**** Extrait du texte ****

Langue de conquête importée ?

D’entrée de jeu, l’arabe, né dans la péninsule arabique à l’âge de fer (1 200 ans av. J.-C.), serait ainsi exclu par l’ACALAN, car perçu au sud du Sahara comme une langue de conquête importée. Cette langue, qui fait partie des huit langues les plus parlées au monde, figure pourtant dans l’une des quatre grandes familles de langues africaines identifiées jusqu’à présent. En Afrique, ils sont au moins 150 millions d’arabophones, de l’Egypte (92 millions d’habitants) au Maroc (34 millions) en passant par l’Algérie (40 millions), la Tunisie (11 millions) et la Lybie (6 millions).

La famille de langues africaines la plus prolifique provient de la très grande zone « Niger-Congo », avec 1 456 langues dont 500 relèvent du sous-groupe bantou où l’on trouve les langues les plus parlées d’Afrique. S’y trouve ainsi le kiswahili, qui sert de lingua franca (langue véhiculaire) dans toute la partie orientale de l’Afrique. Il compte de 100 à 150 millions de locuteurs dans dix pays, qui l’utilisent le plus souvent comme seconde langue. Cette zone swahiliphone va des cinq provinces orientales de la République démocratique du Congo au Mozambique, en passant par les Grands Lacs (Rwanda, Ouganda, Burundi, Tanzanie), le Kenya et la Somalie.

« Hakuna matata », « pas de problème », est sans doute l’expression la plus connue du kiswahili, dont les proverbes figurent sur des pagnes vendus de Lamu au Kenya jusqu’au Cap en Afrique du Sud. Popularisée à travers le monde, grâce au dessin animé Le roi lion de Walt Disney, cette langue, née chez les planteurs de girofle de l’archipel de Zanzibar, dans l’actuelle Tanzanie, comporte de nombreux mots d’arabe, en raison de la forte influence d’Oman sur les rives orientales de l’Afrique. D’abord transcrite en arabe, elle est maintenant écrite en alphabet romain. L’une des tâches de l’ACALAN dans son futur atlas consistera à trancher sur le shikomor, langue officielle des Comores, tenu pour un dialecte du swahili par certains et pour une langue à part entière par d’autres.

Le lingala, transporté aux quatre coins du monde par la rumba congolaise et l’importante diaspora congolaise, compte environ 13 millions de locuteurs dans les deux Congo, en Centrafrique et en Angola. Faute de sources fiables et à jour, les estimations varient très largement de 2,2 millions de locuteurs ayant le lingala comme langue maternelle selon l’Université de Laval (Québec) et le laboratoire de recensement mondial des langues Ethnologue, à environ 10 millions selon l’encyclopédie Britannica et le Centre national de la recherche scientifique (CNRS) français, tandis qu’ils seraient entre 20 et 25 millions selon l’Université de l’Indiana, aux États-Unis.

**** Entrées ****

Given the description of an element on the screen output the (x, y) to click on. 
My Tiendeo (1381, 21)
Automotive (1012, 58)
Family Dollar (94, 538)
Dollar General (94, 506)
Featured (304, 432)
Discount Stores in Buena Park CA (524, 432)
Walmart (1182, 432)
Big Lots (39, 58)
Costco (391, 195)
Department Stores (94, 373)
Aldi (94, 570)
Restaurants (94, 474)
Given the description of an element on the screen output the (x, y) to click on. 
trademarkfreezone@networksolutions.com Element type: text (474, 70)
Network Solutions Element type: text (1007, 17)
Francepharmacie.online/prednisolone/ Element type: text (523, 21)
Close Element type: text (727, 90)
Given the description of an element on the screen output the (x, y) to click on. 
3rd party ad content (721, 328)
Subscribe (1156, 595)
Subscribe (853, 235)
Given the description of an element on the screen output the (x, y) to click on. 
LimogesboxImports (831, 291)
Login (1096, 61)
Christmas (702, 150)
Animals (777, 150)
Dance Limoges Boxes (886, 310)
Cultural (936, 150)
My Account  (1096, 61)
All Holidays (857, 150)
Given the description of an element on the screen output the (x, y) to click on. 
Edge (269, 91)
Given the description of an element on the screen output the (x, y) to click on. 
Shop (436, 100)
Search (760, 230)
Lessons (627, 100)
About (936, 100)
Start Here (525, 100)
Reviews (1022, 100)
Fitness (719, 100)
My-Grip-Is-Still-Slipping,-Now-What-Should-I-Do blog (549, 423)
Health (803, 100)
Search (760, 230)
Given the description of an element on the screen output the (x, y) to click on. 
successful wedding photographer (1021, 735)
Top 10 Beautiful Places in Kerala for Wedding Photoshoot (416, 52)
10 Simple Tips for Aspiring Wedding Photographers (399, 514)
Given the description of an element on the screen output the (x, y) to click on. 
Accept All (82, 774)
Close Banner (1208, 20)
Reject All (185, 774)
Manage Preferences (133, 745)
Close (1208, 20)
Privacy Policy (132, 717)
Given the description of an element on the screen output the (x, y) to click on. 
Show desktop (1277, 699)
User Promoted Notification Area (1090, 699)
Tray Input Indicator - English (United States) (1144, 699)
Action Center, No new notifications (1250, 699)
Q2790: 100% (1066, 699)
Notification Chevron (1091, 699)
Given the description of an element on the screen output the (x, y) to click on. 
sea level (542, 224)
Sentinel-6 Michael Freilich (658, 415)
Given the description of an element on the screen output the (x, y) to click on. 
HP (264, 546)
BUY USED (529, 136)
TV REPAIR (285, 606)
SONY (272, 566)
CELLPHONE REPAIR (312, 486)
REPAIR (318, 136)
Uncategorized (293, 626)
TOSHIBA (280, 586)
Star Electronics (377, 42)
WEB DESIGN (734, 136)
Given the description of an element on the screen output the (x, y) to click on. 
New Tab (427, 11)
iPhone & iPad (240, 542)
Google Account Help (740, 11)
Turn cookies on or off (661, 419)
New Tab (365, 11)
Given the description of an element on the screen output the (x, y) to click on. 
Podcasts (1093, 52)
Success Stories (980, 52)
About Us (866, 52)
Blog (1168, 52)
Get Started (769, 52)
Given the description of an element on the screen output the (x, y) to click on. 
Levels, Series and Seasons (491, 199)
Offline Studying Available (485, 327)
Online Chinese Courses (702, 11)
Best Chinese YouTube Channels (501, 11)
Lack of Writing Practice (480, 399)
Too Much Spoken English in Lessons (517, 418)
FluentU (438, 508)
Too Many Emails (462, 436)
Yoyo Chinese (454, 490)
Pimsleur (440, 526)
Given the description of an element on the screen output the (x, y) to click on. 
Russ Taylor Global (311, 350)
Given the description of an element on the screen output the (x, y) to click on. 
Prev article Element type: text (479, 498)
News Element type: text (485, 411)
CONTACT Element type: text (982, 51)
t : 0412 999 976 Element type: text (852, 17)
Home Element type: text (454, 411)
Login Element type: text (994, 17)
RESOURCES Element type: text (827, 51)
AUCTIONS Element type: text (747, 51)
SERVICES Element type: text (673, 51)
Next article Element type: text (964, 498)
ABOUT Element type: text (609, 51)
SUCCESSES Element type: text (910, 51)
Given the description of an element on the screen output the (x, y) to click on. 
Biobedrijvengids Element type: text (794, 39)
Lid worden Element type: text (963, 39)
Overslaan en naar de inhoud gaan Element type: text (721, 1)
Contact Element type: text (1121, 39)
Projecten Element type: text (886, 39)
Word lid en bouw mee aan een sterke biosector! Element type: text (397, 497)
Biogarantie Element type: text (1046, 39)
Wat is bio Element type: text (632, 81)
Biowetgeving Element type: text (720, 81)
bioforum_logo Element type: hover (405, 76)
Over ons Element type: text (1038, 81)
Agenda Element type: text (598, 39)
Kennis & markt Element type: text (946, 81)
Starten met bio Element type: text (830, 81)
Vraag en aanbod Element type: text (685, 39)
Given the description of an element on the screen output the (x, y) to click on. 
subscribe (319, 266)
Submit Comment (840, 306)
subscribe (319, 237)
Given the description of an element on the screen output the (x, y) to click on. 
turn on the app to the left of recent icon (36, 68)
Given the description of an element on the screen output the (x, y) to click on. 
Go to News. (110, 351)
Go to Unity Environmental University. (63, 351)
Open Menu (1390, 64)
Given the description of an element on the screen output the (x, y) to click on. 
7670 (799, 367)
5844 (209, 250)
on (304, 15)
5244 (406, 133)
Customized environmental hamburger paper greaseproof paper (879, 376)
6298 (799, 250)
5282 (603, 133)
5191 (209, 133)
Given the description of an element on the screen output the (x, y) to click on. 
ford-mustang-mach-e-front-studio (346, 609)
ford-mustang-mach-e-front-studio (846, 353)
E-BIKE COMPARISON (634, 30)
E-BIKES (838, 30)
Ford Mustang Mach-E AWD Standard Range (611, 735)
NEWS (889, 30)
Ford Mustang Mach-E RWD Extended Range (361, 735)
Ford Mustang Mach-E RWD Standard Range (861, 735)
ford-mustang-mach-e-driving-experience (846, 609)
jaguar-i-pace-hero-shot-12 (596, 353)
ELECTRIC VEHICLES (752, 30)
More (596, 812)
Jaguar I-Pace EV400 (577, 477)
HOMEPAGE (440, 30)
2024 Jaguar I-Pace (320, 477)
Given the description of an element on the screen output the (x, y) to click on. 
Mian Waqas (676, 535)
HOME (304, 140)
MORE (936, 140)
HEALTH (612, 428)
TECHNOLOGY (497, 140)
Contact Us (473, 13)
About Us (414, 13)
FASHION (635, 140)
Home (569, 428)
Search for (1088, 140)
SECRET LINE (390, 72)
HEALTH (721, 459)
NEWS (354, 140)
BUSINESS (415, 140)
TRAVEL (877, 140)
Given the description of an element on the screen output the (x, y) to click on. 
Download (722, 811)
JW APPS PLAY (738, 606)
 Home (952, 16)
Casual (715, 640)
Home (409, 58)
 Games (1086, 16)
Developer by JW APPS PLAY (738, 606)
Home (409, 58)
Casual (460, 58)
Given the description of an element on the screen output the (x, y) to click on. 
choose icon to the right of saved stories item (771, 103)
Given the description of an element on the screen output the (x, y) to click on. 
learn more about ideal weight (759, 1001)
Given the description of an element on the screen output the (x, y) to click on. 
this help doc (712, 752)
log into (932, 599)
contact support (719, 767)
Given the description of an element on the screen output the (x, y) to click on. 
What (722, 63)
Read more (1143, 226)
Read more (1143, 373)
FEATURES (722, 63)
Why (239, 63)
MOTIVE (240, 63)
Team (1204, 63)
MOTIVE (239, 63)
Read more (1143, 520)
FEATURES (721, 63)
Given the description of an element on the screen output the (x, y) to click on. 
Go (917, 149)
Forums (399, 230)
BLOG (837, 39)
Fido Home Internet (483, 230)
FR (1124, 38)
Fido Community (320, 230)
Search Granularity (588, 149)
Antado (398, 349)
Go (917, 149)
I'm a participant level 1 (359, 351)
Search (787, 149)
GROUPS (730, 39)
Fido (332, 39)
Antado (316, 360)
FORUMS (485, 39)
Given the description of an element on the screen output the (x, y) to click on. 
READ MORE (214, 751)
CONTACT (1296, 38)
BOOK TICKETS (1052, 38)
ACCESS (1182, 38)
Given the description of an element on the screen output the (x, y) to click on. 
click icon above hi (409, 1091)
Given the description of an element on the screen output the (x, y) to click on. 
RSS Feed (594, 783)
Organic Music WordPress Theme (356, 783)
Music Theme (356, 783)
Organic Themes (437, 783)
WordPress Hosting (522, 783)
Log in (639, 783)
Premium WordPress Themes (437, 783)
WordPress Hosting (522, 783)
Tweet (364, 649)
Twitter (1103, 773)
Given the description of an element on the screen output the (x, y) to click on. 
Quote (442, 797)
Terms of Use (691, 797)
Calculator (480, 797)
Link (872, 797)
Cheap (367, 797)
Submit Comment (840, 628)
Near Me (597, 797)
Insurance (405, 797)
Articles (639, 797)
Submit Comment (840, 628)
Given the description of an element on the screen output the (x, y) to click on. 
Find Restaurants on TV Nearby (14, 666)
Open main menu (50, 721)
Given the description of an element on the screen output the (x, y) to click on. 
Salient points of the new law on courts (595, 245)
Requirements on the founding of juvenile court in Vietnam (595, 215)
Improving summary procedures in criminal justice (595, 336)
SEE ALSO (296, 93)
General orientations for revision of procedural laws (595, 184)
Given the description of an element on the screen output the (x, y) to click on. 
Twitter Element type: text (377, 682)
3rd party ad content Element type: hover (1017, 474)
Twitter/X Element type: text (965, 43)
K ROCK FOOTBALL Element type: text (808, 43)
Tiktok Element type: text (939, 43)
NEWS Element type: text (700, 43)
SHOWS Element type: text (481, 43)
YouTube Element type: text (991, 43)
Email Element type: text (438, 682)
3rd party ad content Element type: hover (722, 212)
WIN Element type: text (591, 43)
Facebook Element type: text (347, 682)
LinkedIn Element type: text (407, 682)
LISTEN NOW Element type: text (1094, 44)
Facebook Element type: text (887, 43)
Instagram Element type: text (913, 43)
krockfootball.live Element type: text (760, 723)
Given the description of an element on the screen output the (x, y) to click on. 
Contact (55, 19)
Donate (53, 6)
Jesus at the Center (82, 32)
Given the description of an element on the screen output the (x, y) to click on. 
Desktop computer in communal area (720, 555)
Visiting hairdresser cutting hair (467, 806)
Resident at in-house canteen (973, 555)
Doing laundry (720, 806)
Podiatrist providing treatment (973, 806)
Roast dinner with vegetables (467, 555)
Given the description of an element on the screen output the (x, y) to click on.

****

== Tâches à faire ==
[1] D'après l'extrait sur les langues africaines, pourquoi le kiswahili contient-il beaucoup de mots d'arabe ? Répondez en une à trois phrases.
[2] Transcrivez sans rien changer le passage de l'extrait sur les langues africaines qui débute aux mots « Langue de conquête importée ? » et se termine après les mots « Lybie (6 millions). ».

== Résultats finaux ==
[1] Le kiswahili contient de nombreux mots d'arabe en raison de la forte influence d'Oman sur les rives orientales de l'Afrique.

[2]
Langue de conquête importée ?

D’entrée de jeu, l’arabe, né dans la péninsule arabique à l’âge de fer (1 200 ans av. J.-C.), serait ainsi exclu par l’ACALAN, car perçu au sud du Sahara comme une langue de conquête importée. Cette langue, qui fait partie des huit langues les plus parlées au monde, figure pourtant dans l’une des quatre grandes familles de langues africaines identifiées jusqu’à présent. En Afrique, ils sont au moins 150 millions d’arabophones, de l’Egypte (92 millions d’habitants) au Maroc (34 millions) en passant par l’Algérie (40 millions), la Tunisie (11 millions) et la Lybie (6 millions).